THE PROBLEM >> Of all the lines below, output only those starting at the one with "The image size is (550, 1226)." and ending at the one with "You are a computer-use", both ends included, exactly as written.

(Records from a data source)
= Beginning of Section =
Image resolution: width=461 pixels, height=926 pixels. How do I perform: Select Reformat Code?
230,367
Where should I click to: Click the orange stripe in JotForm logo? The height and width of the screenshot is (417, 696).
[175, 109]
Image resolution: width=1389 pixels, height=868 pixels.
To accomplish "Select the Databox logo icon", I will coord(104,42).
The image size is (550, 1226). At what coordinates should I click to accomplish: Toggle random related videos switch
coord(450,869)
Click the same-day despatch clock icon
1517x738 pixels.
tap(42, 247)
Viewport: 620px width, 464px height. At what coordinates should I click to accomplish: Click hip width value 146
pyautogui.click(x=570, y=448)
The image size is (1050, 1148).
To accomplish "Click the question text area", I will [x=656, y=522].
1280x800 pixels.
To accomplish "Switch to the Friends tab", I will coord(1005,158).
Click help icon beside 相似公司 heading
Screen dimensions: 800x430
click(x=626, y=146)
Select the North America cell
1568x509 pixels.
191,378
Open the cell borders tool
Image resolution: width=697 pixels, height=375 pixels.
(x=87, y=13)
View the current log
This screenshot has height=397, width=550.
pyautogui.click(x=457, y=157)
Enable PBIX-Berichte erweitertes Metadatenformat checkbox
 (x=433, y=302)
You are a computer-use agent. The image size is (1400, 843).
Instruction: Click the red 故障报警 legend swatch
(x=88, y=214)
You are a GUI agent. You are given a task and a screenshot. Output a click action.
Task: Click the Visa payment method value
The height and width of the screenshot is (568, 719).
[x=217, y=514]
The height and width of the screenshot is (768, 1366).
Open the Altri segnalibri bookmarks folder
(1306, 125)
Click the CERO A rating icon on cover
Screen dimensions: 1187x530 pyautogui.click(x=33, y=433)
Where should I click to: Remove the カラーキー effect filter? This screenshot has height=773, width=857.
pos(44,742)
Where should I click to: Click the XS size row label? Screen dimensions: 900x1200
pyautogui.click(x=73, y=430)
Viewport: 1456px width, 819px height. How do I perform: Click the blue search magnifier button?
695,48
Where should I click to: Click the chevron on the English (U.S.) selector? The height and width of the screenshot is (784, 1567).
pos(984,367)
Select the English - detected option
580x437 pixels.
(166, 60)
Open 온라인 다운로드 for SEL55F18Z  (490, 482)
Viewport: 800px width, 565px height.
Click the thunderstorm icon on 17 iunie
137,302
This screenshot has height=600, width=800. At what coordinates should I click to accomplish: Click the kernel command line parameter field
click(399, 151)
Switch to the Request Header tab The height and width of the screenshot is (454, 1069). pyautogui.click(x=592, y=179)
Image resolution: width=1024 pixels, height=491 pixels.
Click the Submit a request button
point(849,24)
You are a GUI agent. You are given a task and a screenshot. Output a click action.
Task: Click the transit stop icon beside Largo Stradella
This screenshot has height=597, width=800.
= End of Section =
EXERCISE OUTPUT >>
The image size is (550, 1226). At what coordinates should I click to accomplish: Toggle random related videos switch
coord(450,869)
Click the same-day despatch clock icon
1517x738 pixels.
tap(42, 247)
Viewport: 620px width, 464px height. At what coordinates should I click to accomplish: Click hip width value 146
pyautogui.click(x=570, y=448)
The image size is (1050, 1148).
To accomplish "Click the question text area", I will [x=656, y=522].
1280x800 pixels.
To accomplish "Switch to the Friends tab", I will coord(1005,158).
Click help icon beside 相似公司 heading
Screen dimensions: 800x430
click(x=626, y=146)
Select the North America cell
1568x509 pixels.
191,378
Open the cell borders tool
Image resolution: width=697 pixels, height=375 pixels.
(x=87, y=13)
View the current log
This screenshot has height=397, width=550.
pyautogui.click(x=457, y=157)
Enable PBIX-Berichte erweitertes Metadatenformat checkbox
 (x=433, y=302)
You are a computer-use agent. The image size is (1400, 843).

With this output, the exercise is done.